The appellant may not have had the benefit of the finding as to steps towards rehabilitation but, in part, that finding was the product of her Honour’s own willingness to defer dealing with the co-offender. The appellant’s criminal record was not as bad as that of Rybalka. All in all, apart from the earlier willingness to plead guilty, the other sentencing considerations largely cancelled each other out.
That does not mean that, in allowing this appeal and re-sentencing the appellant, we would impose a sentence that we would regard as wholly inappropriate, or outside the range. It does mean, however, that we would reduce the disparity between the two sentences so as to mitigate the justifiable sense of grievance that the appellant presently has.

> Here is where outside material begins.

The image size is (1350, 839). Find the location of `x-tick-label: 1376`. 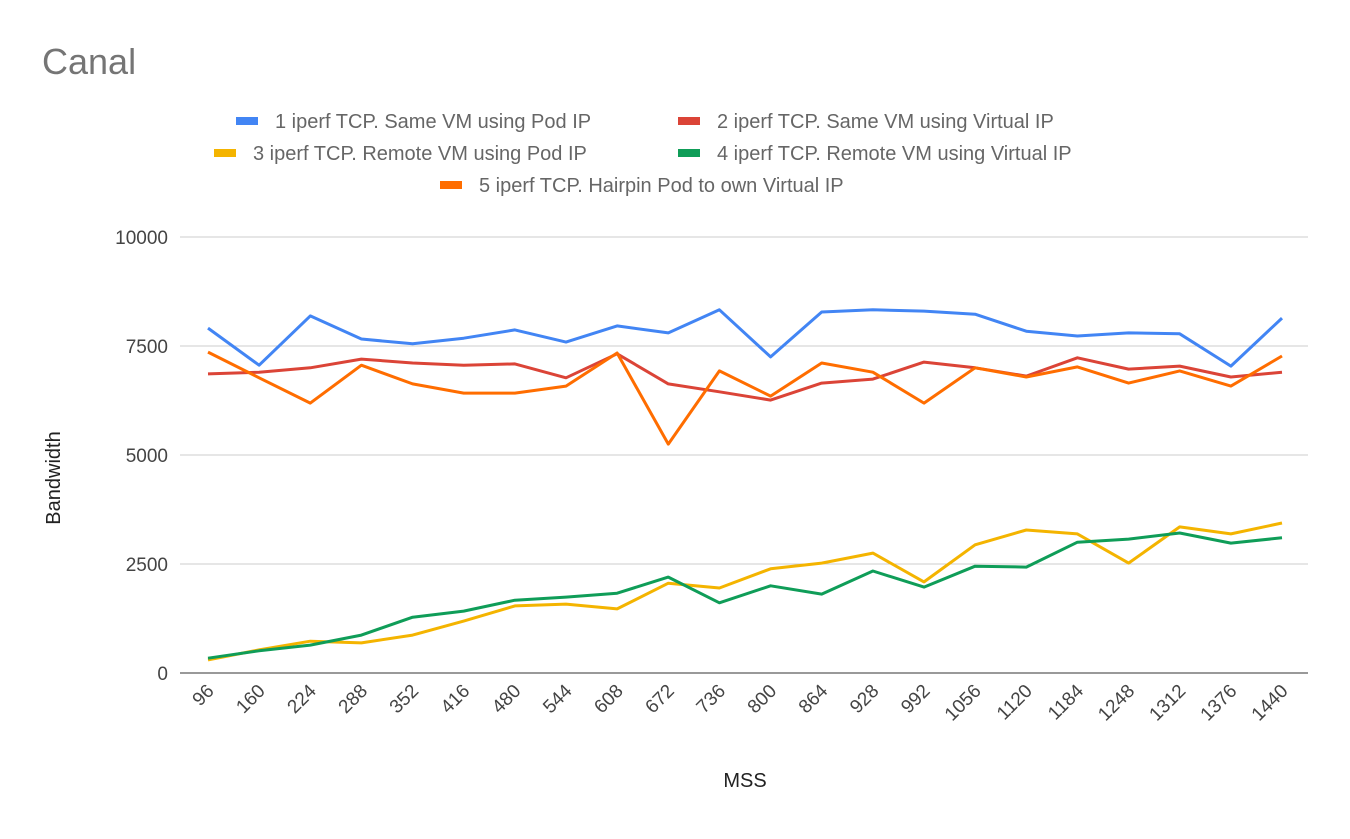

It goes without saying that the sentences now to be imposed by this Court, when re-sentencing the appellant, should not be regarded as any useful precedent for future matters.
We would allow the appeal, and set aside each of the sentences imposed on the appellant below, as well as the non-parole period. We would re-sentence the appellant to 20 months’ imprisonment on count 1, and substitute for the sentence of 30 months’ imprisonment on count 2, a sentence of 24 months’ imprisonment on that count. We would direct that both sentences be served concurrently, making a total effective sentence of 24 months’ imprisonment. We would fix a non-parole period of nine months.
Pursuant to s 6AAA of the Sentencing Act 1991 (Vic), we would indicate that, but for the appellant’s plea of guilty, he would have received a sentence of 30 months’ imprisonment on count 1, and 36 months’ imprisonment on count 2, both to be served concurrently, making a total effective sentence of 36 months’ imprisonment. We would have fixed a non-parole of 15 months.
It is declared that a period of 208 days, not including today, is to be reckoned as already served.